For younger cattle, supplementary feeding is more targeted at rumen development, which is essential for their performance. The ability of the rumen to perform well is dependent on rumen function and development; and we know that for livestock to survive on rangeland pastures they must have a fully functioning rumen. Rumen development is driven by the production of volatile fatty acids (VFAs) from feeds, and VFAs are the major by-products from digestion of grain-based feeds. The difference between a poorly-developed rumen and a well-developed rumen comes down to the number and size of the rumen papillae present. These are finger-like projections that grow from the wall of the rumen, leading to increased surface area. The larger the surface area in the rumen, the higher the ability to absorb nutrients from feeds. Animals that have well-developed rumens are able to absorb more nutrients from feeds and will have higher growth rates than those with less-developed rumens.

Long-stem fibre such as hay and grazing feed is important for rumen functionality, as it helps to develop the muscle structure of the rumen. However, too much fibre in the ration can lead to excessive ‘gut-fill’ as fibre is slower to digest than grain-based feeds. Too much gut-fill can reduce appetite and slow growth rates.
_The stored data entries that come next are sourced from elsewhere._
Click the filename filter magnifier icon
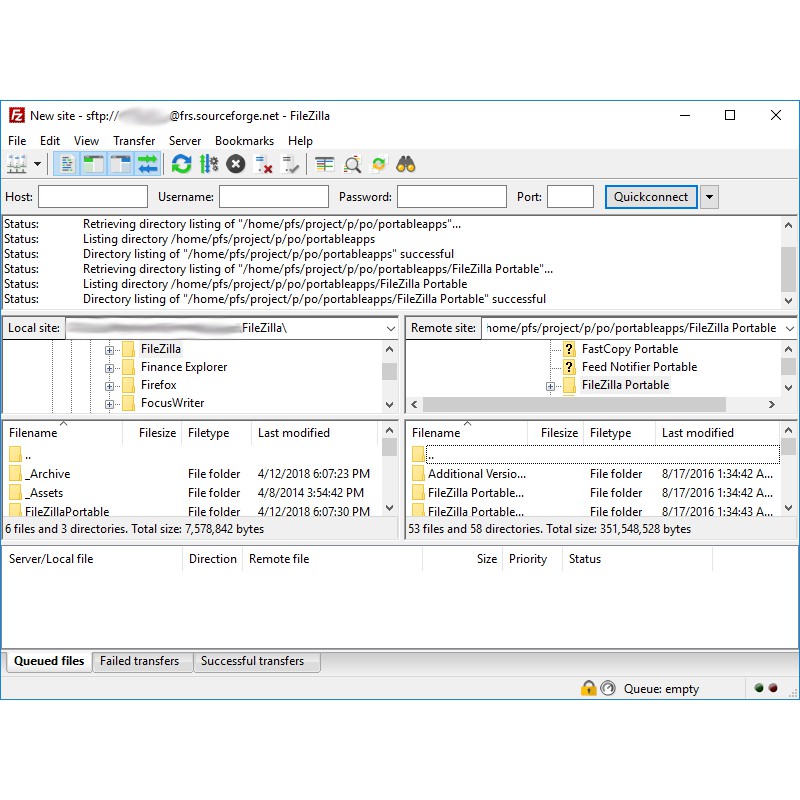Viewport: 800px width, 800px height. tap(352, 164)
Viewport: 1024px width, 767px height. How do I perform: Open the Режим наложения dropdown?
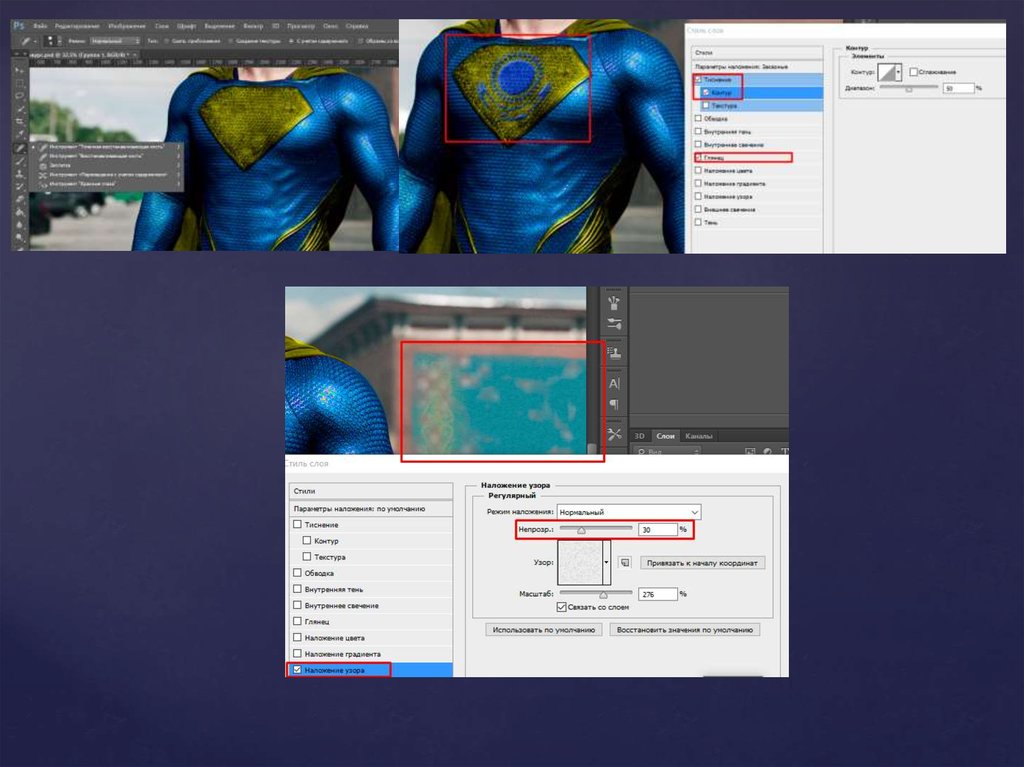tap(629, 512)
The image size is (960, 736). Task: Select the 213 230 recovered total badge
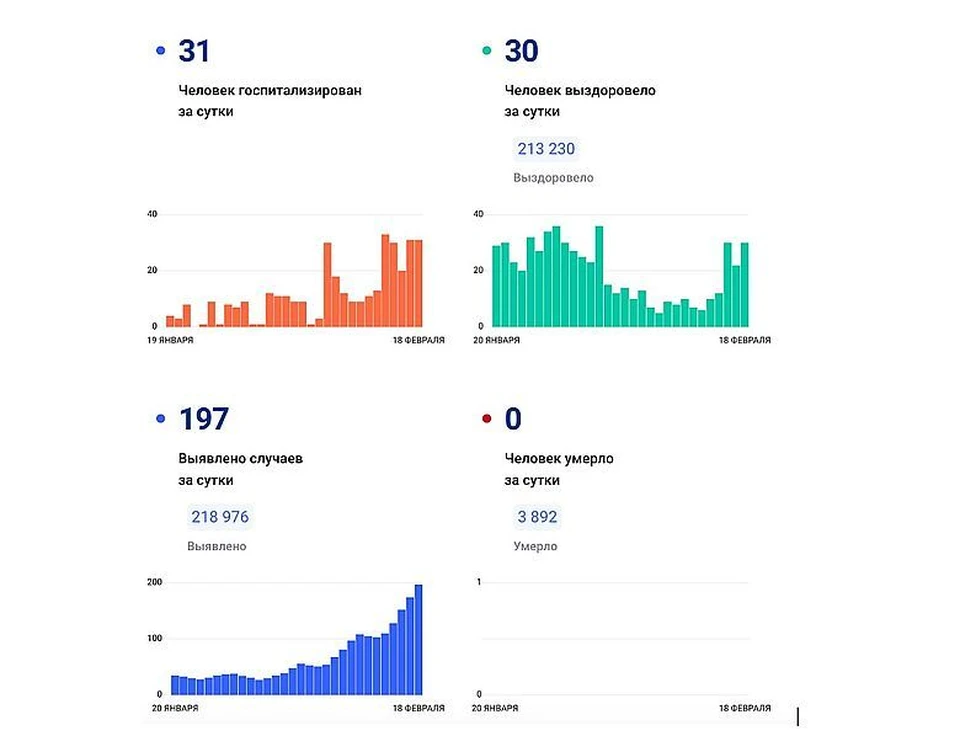[546, 149]
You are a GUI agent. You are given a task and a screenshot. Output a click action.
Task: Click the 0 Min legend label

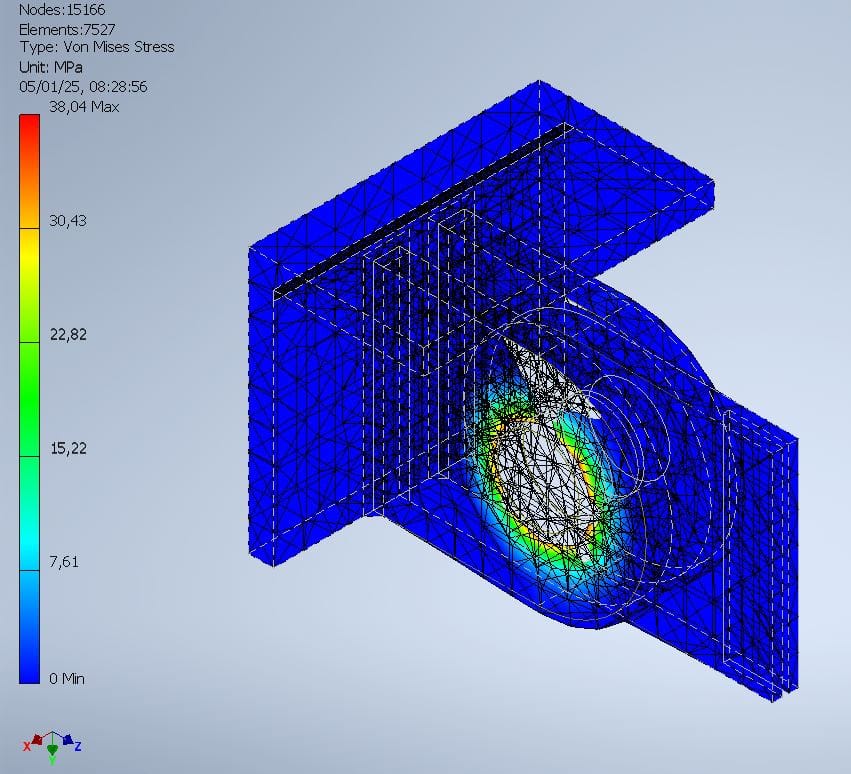pos(67,679)
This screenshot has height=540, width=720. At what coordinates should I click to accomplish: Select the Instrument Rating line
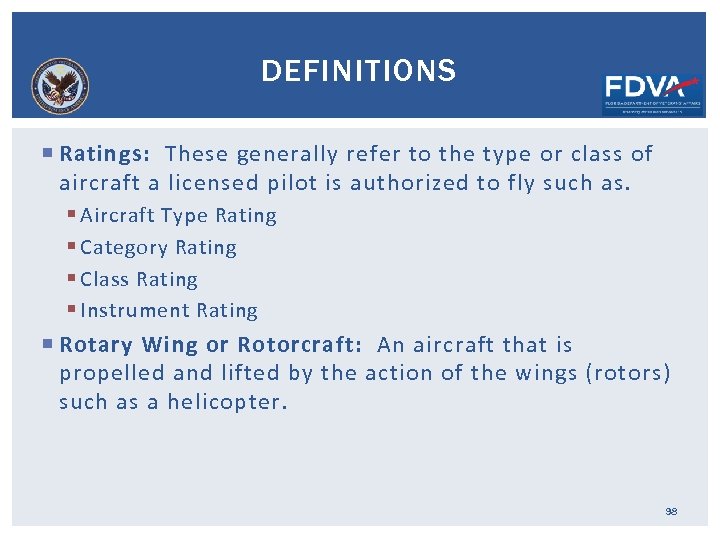pos(169,312)
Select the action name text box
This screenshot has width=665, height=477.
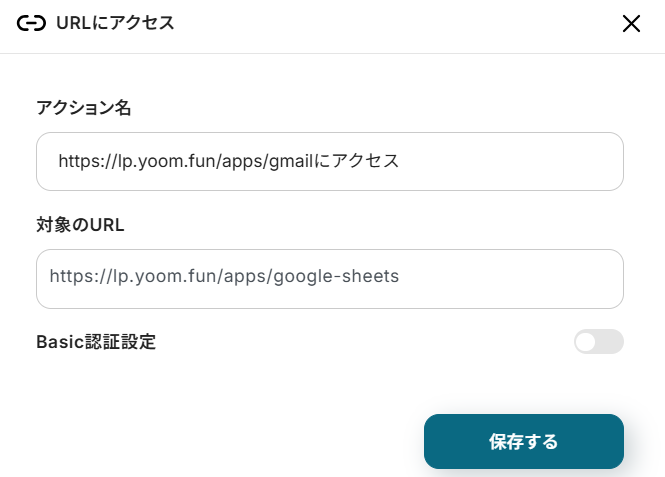pos(330,161)
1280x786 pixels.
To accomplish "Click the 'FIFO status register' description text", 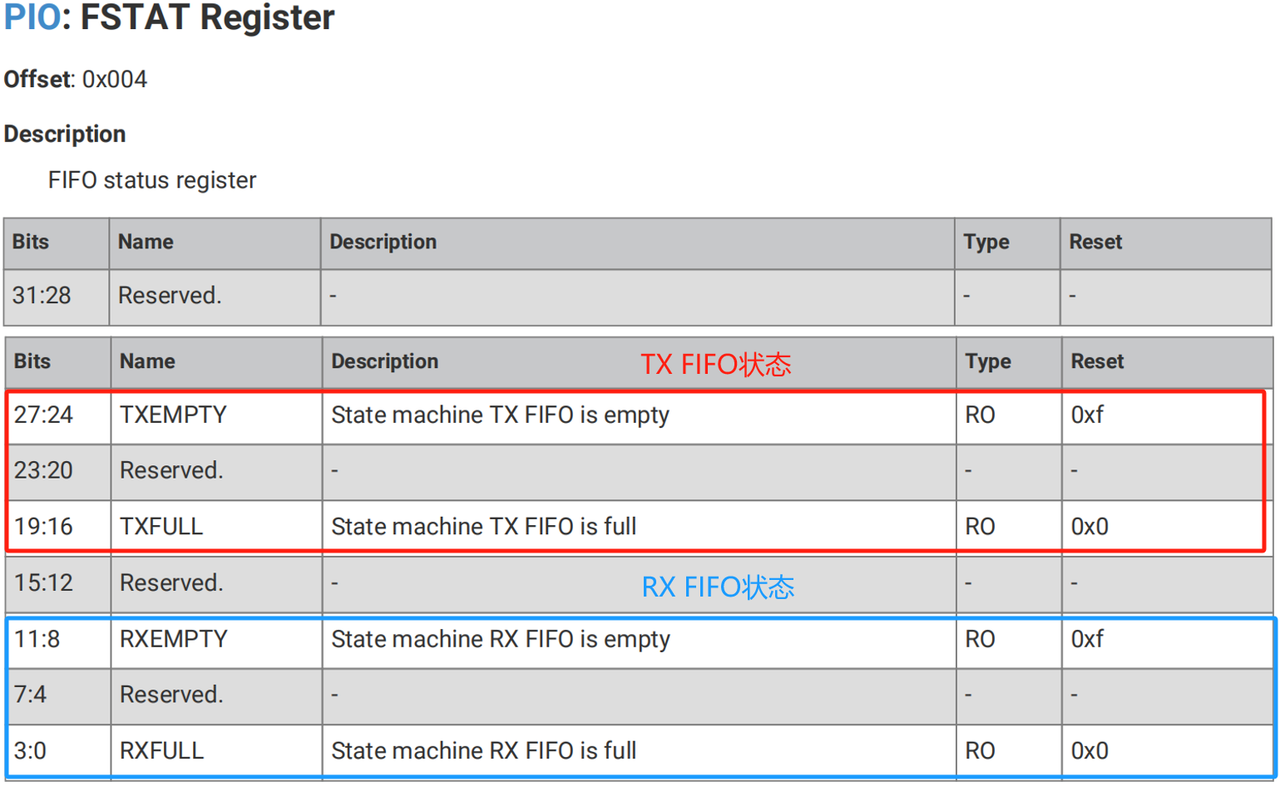I will (152, 180).
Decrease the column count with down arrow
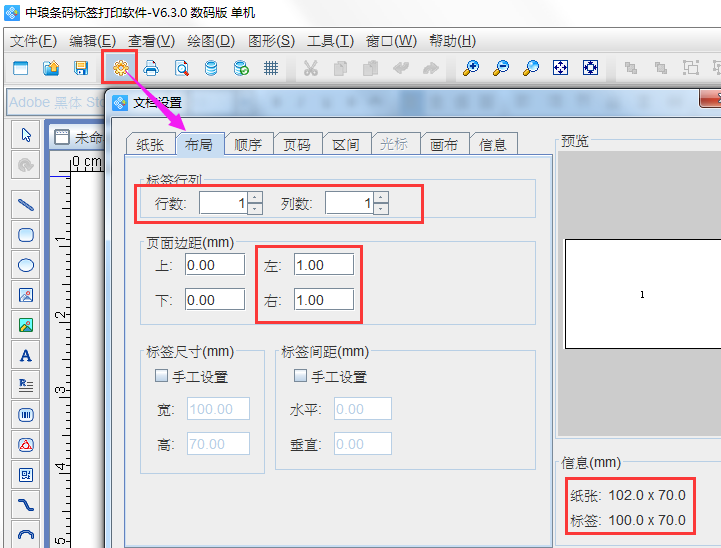The image size is (721, 548). [x=381, y=209]
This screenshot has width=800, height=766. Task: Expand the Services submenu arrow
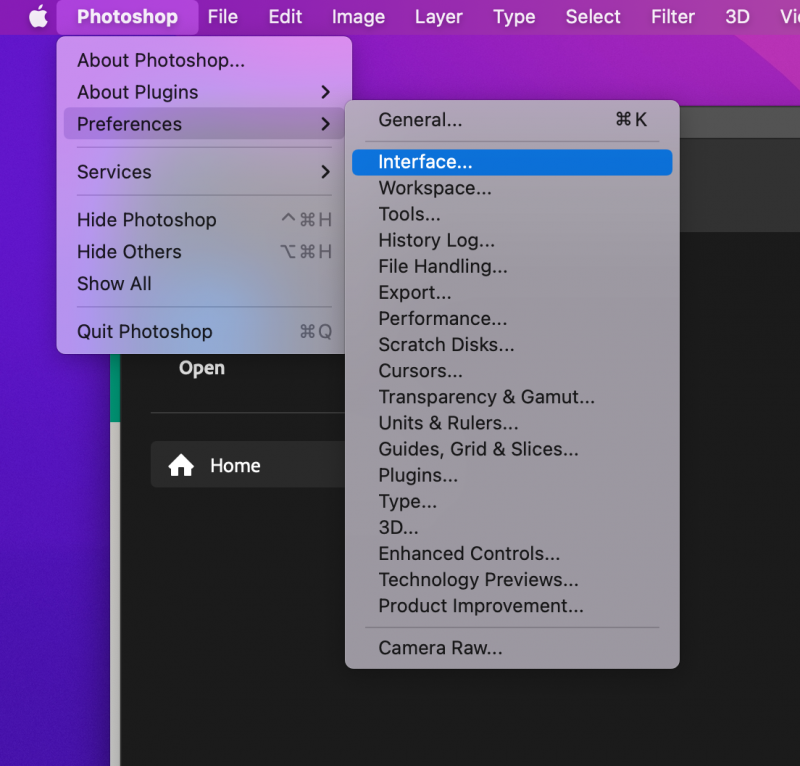click(x=325, y=172)
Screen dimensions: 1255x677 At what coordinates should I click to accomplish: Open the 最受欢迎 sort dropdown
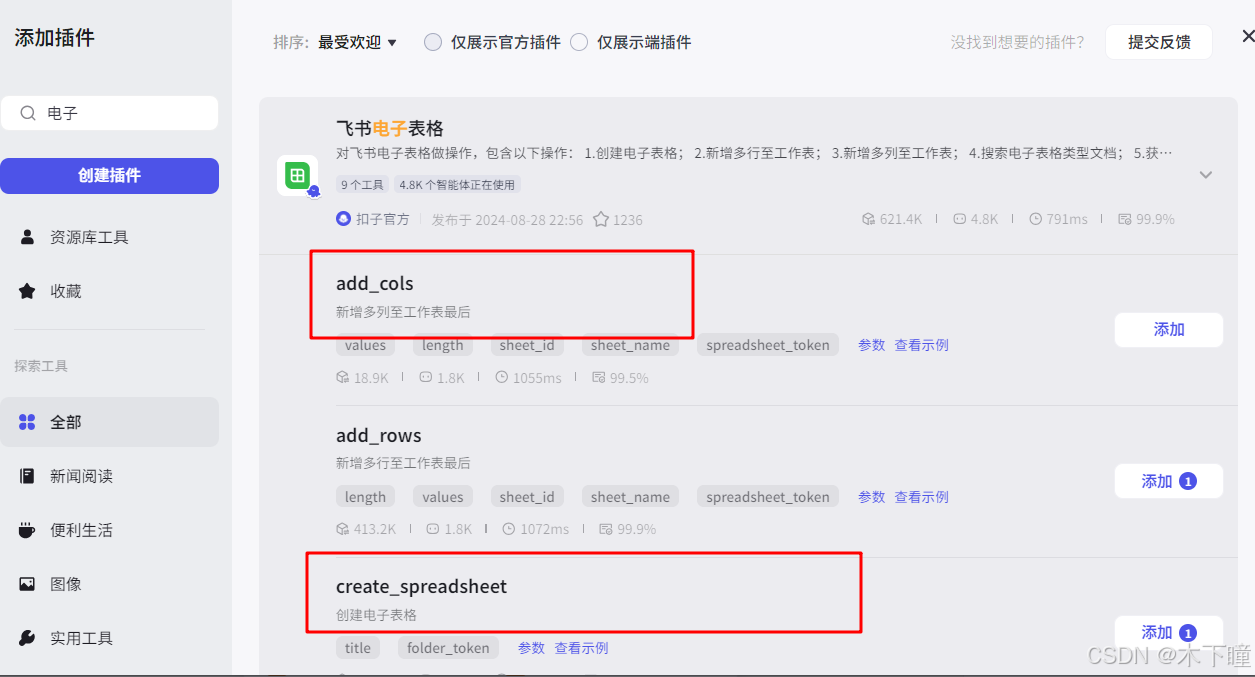(357, 42)
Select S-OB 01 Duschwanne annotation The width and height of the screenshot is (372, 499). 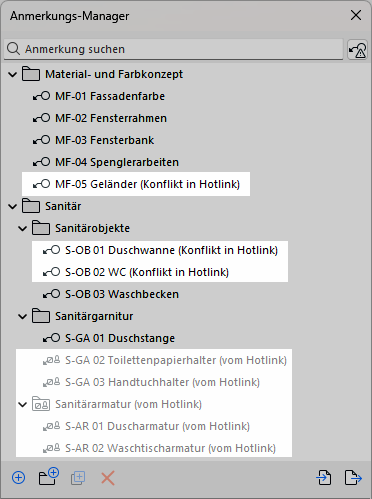[x=160, y=250]
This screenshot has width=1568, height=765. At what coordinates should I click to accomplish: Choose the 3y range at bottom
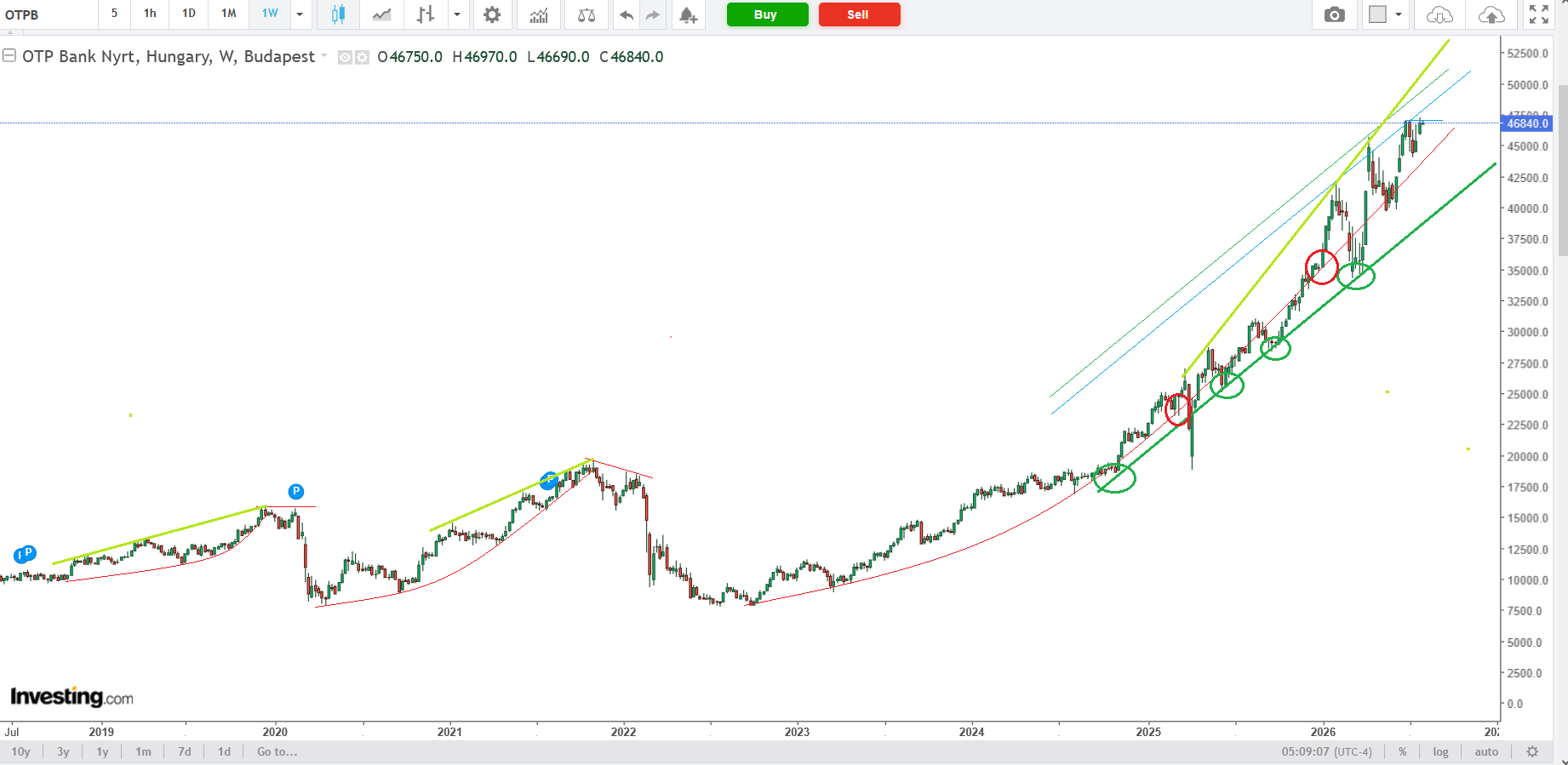tap(63, 751)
For young weaners being drafted from their mothers during mustering season, 10–14 days on a safe, grain-based product, such as Milne Feeds’ Early Weaner® pellet, can help to fast-track rumen development. Early Weaner® is an ideal feed for use in the yards, through self-feeders or troughs.  It can be used while holding and training weaners before they are put back out on to rangeland pastures. The fibre technology used in Early Weaner® reduces the risk of acidosis, and removes the need for an introductory period, provided weaners also have ad lib access to good quality roughage and water.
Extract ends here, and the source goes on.